Somer Sivrioğlu is a Turkish chef and restaurateur.

He was born on 25 May 1971 in Istanbul, where he lived for 25 years.

Sivrioğlu has held a number of senior positions in the hospitality industry. He has been involved in launching restaurant chains, specialty eateries, and running national restaurants. In 2007, he opened his own restaurant, Efendy, in Balmain, Sydney but it closed in 2021. In 2016, Sivrioglu opened a new Sydney restaurant, Anason, in Barangaroo, Sydney.

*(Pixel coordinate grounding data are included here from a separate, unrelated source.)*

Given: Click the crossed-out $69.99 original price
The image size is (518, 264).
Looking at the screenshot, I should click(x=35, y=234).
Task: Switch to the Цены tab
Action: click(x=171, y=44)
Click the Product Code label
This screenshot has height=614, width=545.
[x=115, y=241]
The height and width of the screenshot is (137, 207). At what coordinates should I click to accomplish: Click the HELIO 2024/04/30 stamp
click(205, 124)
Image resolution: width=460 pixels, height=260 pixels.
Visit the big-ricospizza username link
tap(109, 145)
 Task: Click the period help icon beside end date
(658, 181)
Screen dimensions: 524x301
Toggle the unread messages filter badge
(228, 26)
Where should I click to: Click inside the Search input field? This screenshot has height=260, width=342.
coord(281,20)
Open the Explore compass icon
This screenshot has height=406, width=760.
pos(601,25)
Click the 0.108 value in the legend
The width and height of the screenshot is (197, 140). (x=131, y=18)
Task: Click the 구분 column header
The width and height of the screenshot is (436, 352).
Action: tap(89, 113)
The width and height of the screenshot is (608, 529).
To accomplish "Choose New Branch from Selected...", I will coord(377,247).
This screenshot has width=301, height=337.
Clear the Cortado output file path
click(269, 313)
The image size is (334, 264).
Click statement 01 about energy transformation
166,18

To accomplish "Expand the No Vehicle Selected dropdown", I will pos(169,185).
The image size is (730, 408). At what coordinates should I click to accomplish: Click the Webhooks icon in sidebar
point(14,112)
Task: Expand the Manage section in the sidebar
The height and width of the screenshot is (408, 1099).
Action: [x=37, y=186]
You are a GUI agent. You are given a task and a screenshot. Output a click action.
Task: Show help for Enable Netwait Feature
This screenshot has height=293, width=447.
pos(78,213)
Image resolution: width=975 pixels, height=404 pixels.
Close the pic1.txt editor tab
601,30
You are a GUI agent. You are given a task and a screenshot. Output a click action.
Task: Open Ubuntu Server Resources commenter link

Somer Sivrioğlu has written weekly columns for the Turkish community newspaper Yeni Vatan. He has also hosted the TV show Somer'in Mutfağı ("Somer's Kitchen") and the SBS Radio program Lezzete Yolculuk (Journey to Taste). He is also a judge on Turkey Master Chef.

==Restaurant==
In March of 2022 Sivrioğlu and his business partners opened a restaurant in Istanbul Turkey, which, like his other restaurants, was named "Efendy".

==Conviction and prison==
In May of 2022 a retaining wall in front of Sivrioğlu's Istanbul Efendy collapsed killing a former Jordanian diplomat and severely injuring another man. Sivrioğlu and his partners were indicted in turkish courts and Sivrioğlu faced up to 22.5 years in prison for negligence related to the collapsed wall.

In 2024 Chef Somer Sivrioğlu was convicted of "conscious negligence" for the retaining wall collapse in front of the Istanbul Efendy restaurant which injured one man and killed a former Jordanian diplomat. Sivrioğlu was sentenced to 5 years, 6 months, and 20 days.